To do:
Write out in full, word for word, the text on ultra-high performance concrete against blasts, which appears below ahead of the data.

Text excerpt:
======
Development of Ultra-High Performance Concrete against Blasts: From Materials to Structures presents a detailed overview of UHPC development and its related applications in an era of rising terrorism around the world. Chapters present case studies on the novel development of the new generation of UHPC with nano additives. Field blast test results on reinforced concrete columns made with UHPC and UHPC filled double-skin tubes columns are also presented and compiled, as is the residual load-carrying capacities of blast-damaged structural members and the exceptional performance of novel UHPC materials that illustrate its potential in protective structural design. As a notable representative, ultra-high performance concrete (UHPC) has now been widely investigated by government agencies and universities. UHPC inherits many positive aspects of ultra-high strength concrete (UHSC) and is equipped with improved ductility as a result of fiber addition. These features make it an ideal construction material for bridge decks, storage halls, thin-wall shell structures, and other infrastructure because of its protective properties against seismic, impact and blast loads.
======
Data shown:
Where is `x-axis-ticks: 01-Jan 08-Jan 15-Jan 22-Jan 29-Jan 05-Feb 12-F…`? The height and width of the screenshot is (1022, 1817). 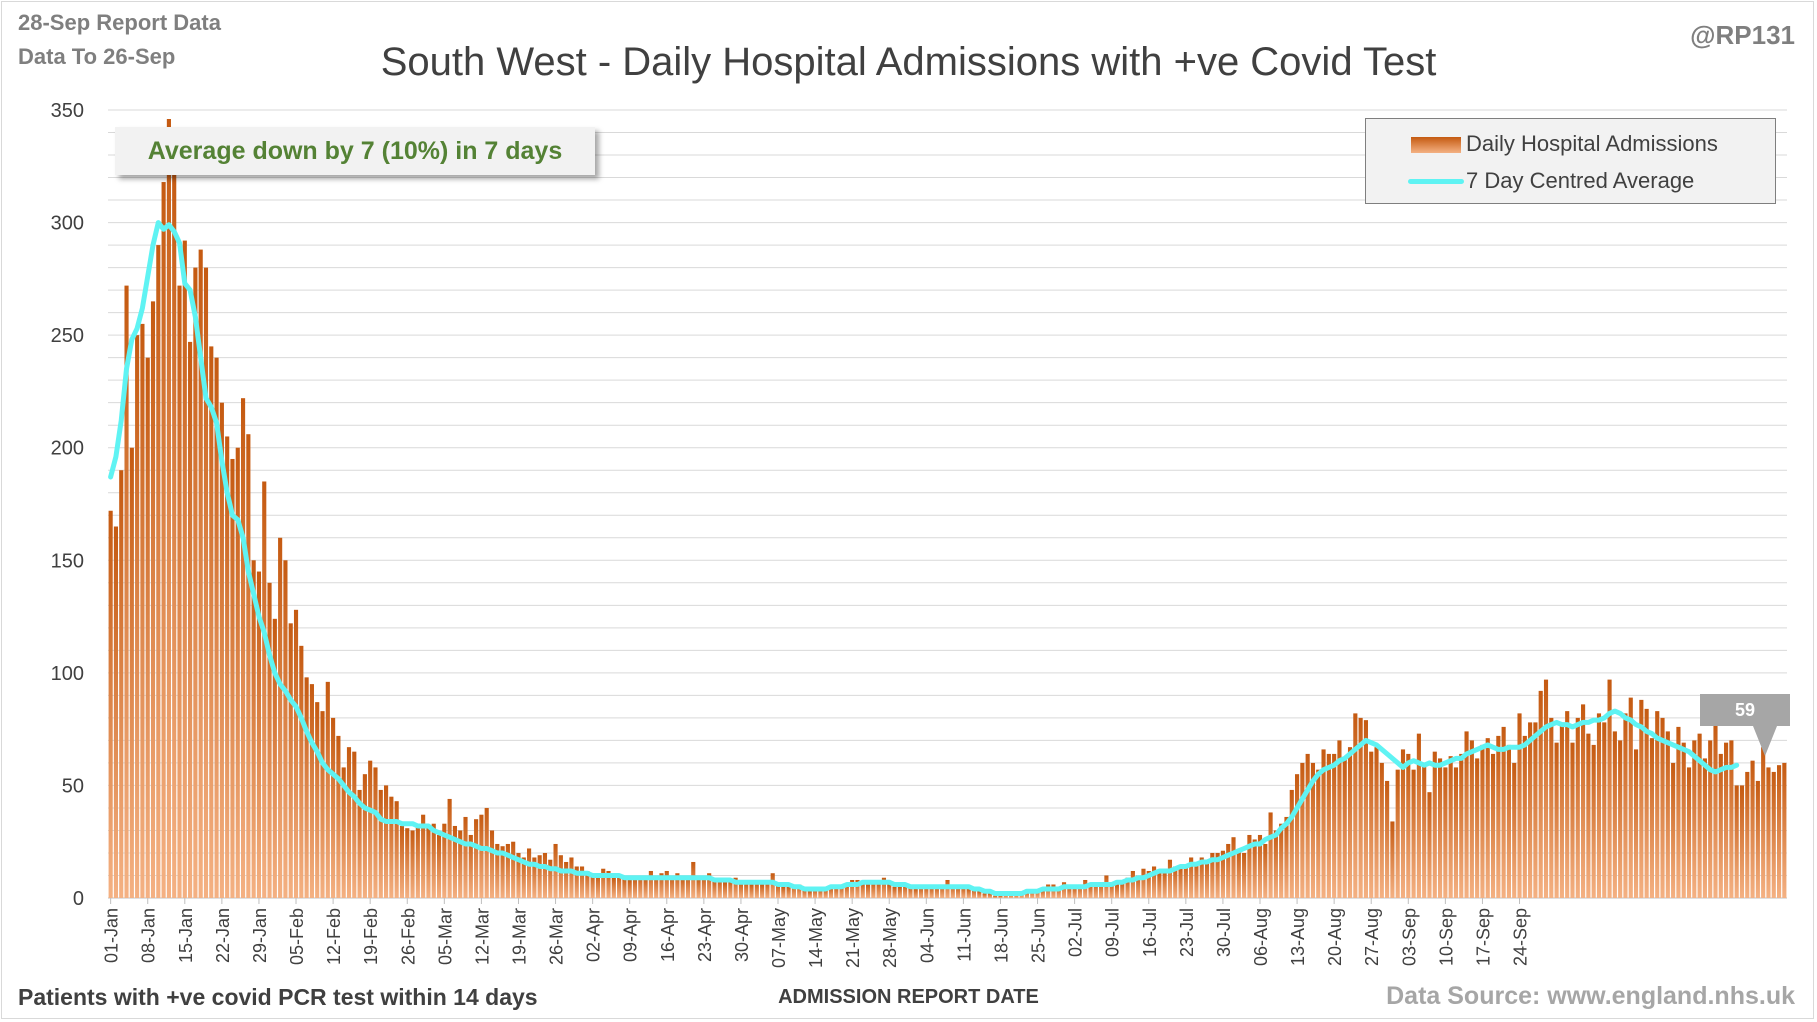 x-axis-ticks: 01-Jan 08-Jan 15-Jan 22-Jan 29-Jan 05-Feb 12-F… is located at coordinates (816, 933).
======
Solution for this problem:
Development of Ultra-High Performance Concrete against Blasts: From Materials to Structures presents a detailed overview of UHPC development and its related applications in an era of rising terrorism around the world. Chapters present case studies on the novel development of the new generation of UHPC with nano additives. Field blast test results on reinforced concrete columns made with UHPC and UHPC filled double-skin tubes columns are also presented and compiled, as is the residual load-carrying capacities of blast-damaged structural members and the exceptional performance of novel UHPC materials that illustrate its potential in protective structural design. As a notable representative, ultra-high performance concrete (UHPC) has now been widely investigated by government agencies and universities. UHPC inherits many positive aspects of ultra-high strength concrete (UHSC) and is equipped with improved ductility as a result of fiber addition. These features make it an ideal construction material for bridge decks, storage halls, thin-wall shell structures, and other infrastructure because of its protective properties against seismic, impact and blast loads.